Dataset entries:
_ _ _ _

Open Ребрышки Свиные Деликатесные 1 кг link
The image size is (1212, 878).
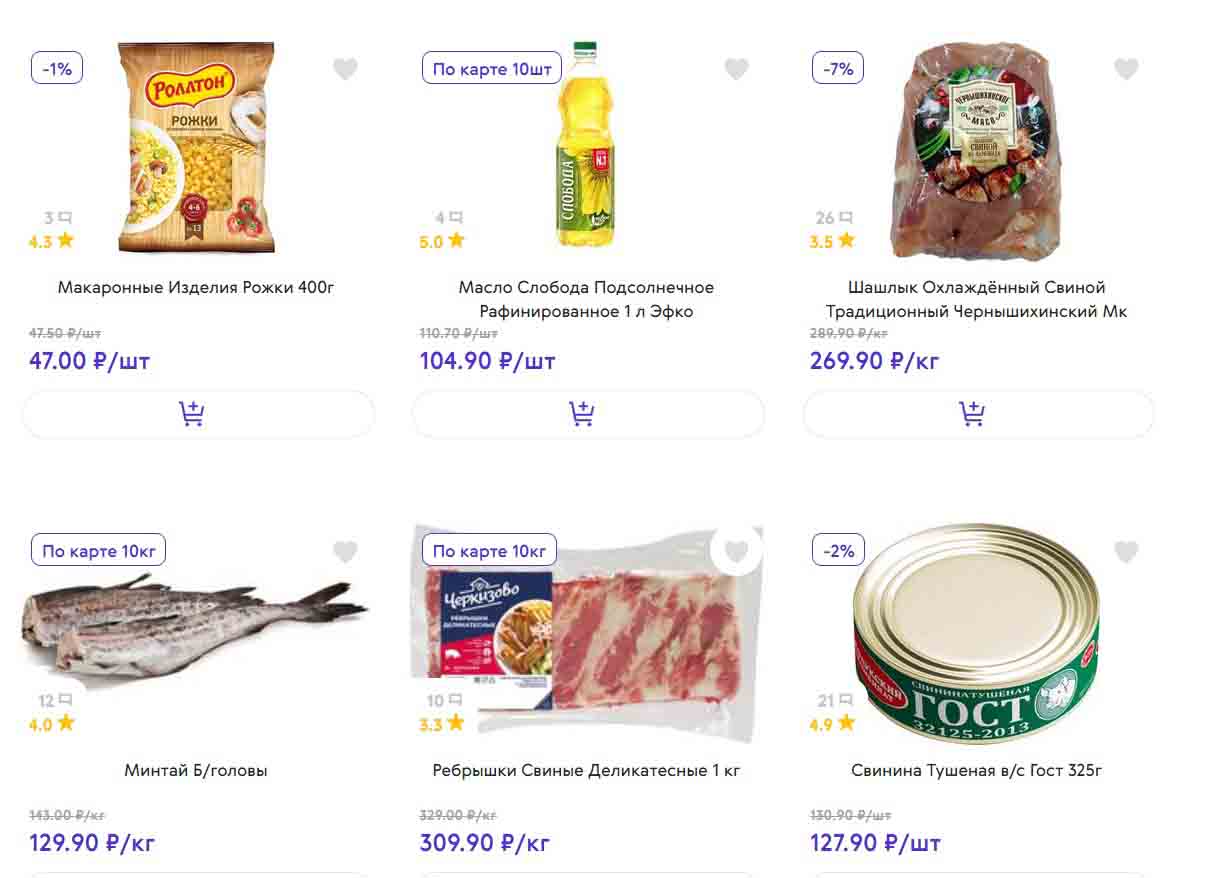pyautogui.click(x=586, y=770)
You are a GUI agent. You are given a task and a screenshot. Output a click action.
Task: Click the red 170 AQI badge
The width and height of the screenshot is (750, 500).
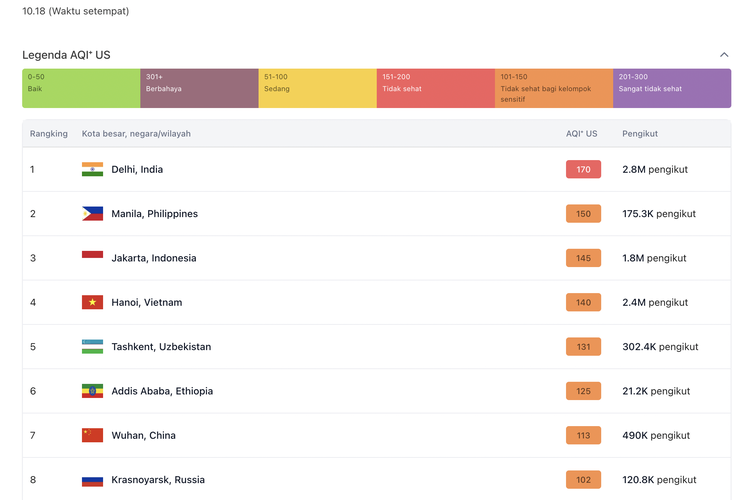[x=583, y=170]
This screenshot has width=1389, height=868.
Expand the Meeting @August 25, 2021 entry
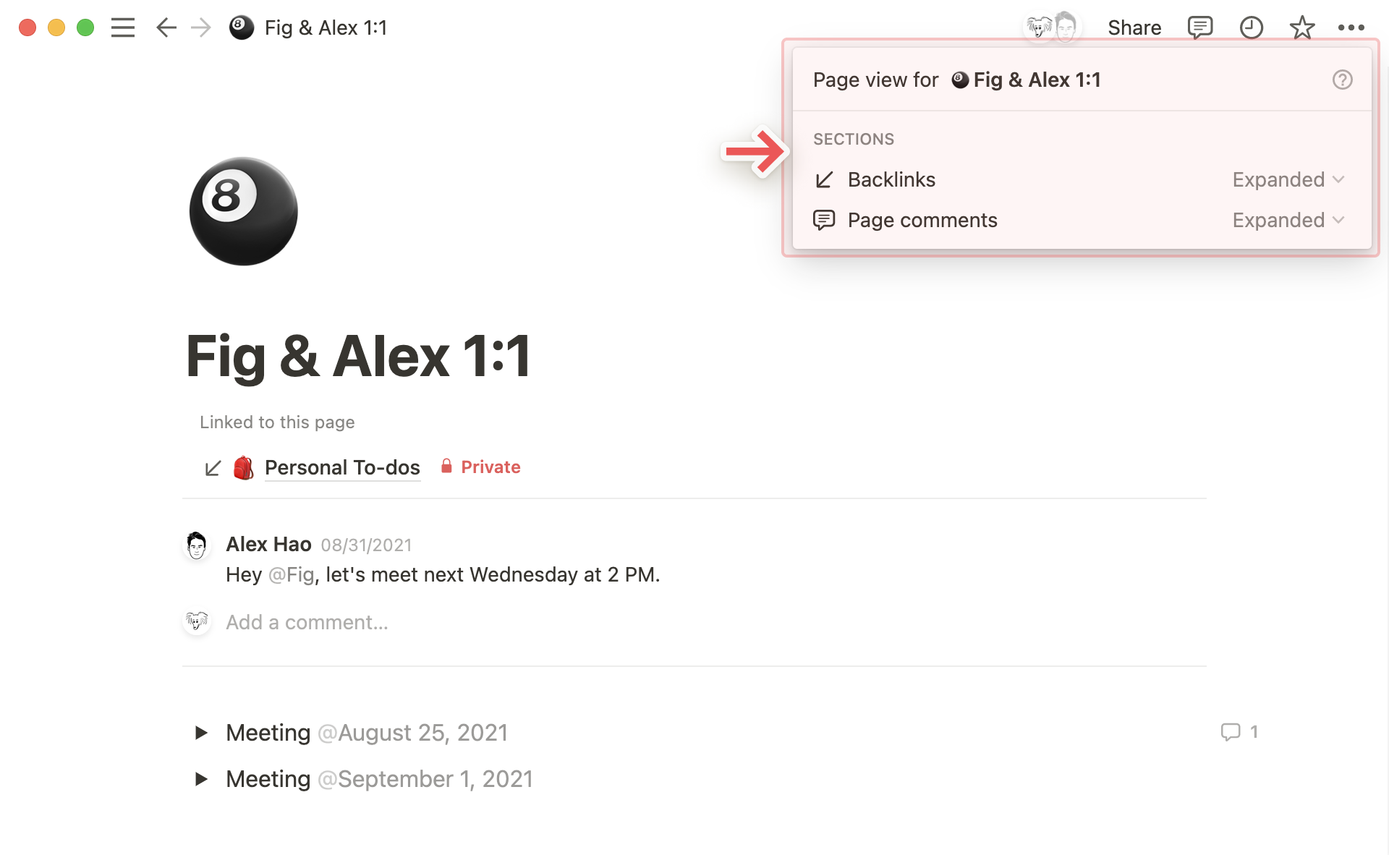coord(200,732)
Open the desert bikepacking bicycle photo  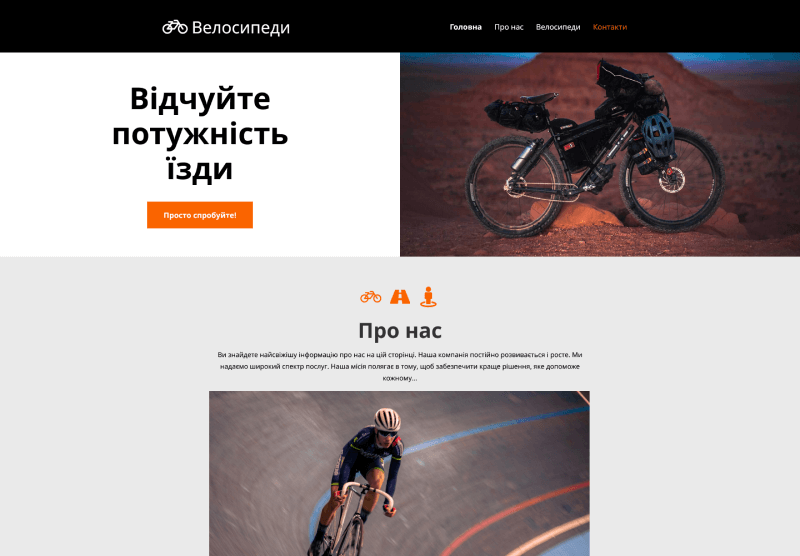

_ _ _ _

■ Action item ■
Without the pictures, repeat every record above exactly as written.

■ Final answer ■
Open Ребрышки Свиные Деликатесные 1 кг link
The image size is (1212, 878).
pyautogui.click(x=586, y=770)
You are a GUI agent. You are given a task and a screenshot. Output a click action.
Task: Click the red 170 AQI badge
The width and height of the screenshot is (750, 500).
[x=583, y=170]
This screenshot has width=1389, height=868.
Expand the Meeting @August 25, 2021 entry
coord(200,732)
Open the desert bikepacking bicycle photo  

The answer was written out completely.